Por Julián Gorodischer
Walter se viste así sólo para ir a bailar, pero hoy es un día especial: los 7 mil en la cola, aspirantes a famosos, se calzan sus mejores trapos, plumas, vinchas, musculosas y se preparan para la batalla que incluye diversas postas: hacinarse, empujarse, memorizar la letra, imitar a un consagrado, esperar, volver a empezar. “La imagen importa mucho, ¿viste?”, dice un madrugador que está clavado en la puerta del Gran Rex desde las seis de la mañana (hubo quien se instaló el sábado). Esta “Escalera a la fama” promete desde el slogan: “Tu vida ya empezó a cambiar”. La avalancha llega desde los barrios y el Conurbano con la ilusión de ser solista, nada que ver con la comunidad “popstar”. Este sueño es individual y más rendidor, y consiste en formar parte de una escuela de artistas bajo el modelo del español “Operación Triunfo”. Y si no ganan, dice el compulsivo hacedor de academias de cantantes Gustavo Yankelevich, “que al menos tengan una oportunidad”, palabra en desuso por fuera de la pantalla chica, pero saturada, exprimida, en lo que refiere a la TV del 2003. Walter se peina con jopito sólo para ir a bailar, pero la gala merecía la superproducción. “Un poco en bolas, pero no tanto”, reza el manual que respetan ellos y ellas cuando suben de a centenas al escenario, y se mueven y tararean para una primera selección, en base a unos pocos requisitos: parecerse a un Mambrú o a una Bandana.

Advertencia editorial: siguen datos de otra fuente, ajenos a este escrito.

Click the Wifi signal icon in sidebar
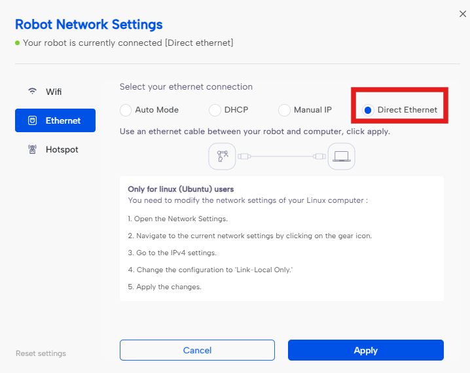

La ciudad empieza a conocerlos de memoria, a asimilarlos como parte de una fauna tan habitual como el administrativo que camina por Florida: aquí están, estos son los aspirantes, en cola desde el Bajo, cortando el tránsito y pasando el rato como pueden: hacen la ola a pedido del movilero, saludan, tiran besitos, se piden el teléfono o el mail porque (“¡Gracias a Dios!”, dice Walter) este casting es mixto. La avenida los recibe y los clasifica según su sistema de castas, bolicheros, rockeros, talentosos, miserables. A los últimos se los reconoce por el dedo que los señala, una risita socarrona del “producido” con cresta a la moda. Se los subestima por la inconciencia de venir así como todos los días, por la desesperación con la que se agitan en el escenario cuando Afo Verde los preclasifica. Necesitan trabajar, y entonces se suman al furor vocacional más importante de la década, a la noticia de que en la Argentina todos quieren ser cantantes. Por lo general se van sin la respuesta buscada: “Pasaste a la siguiente etapa”.
A los bolicheros como Walter se los ve repetir el estribillo de Mambrú con precisión de especialista, se los escucha pasarse el teléfono de la profe de canto o elogiar el último compacto de Magalí, pero a los otros, los que toman esta escalera como una nueva entrevista de trabajo, se los identifica fácilmente por la expresión reconcentrada, el esfuerzo por destacarse, el esmerado intento de complacer y la pregunta insistente: “¿Quedé, decime, quedé?”.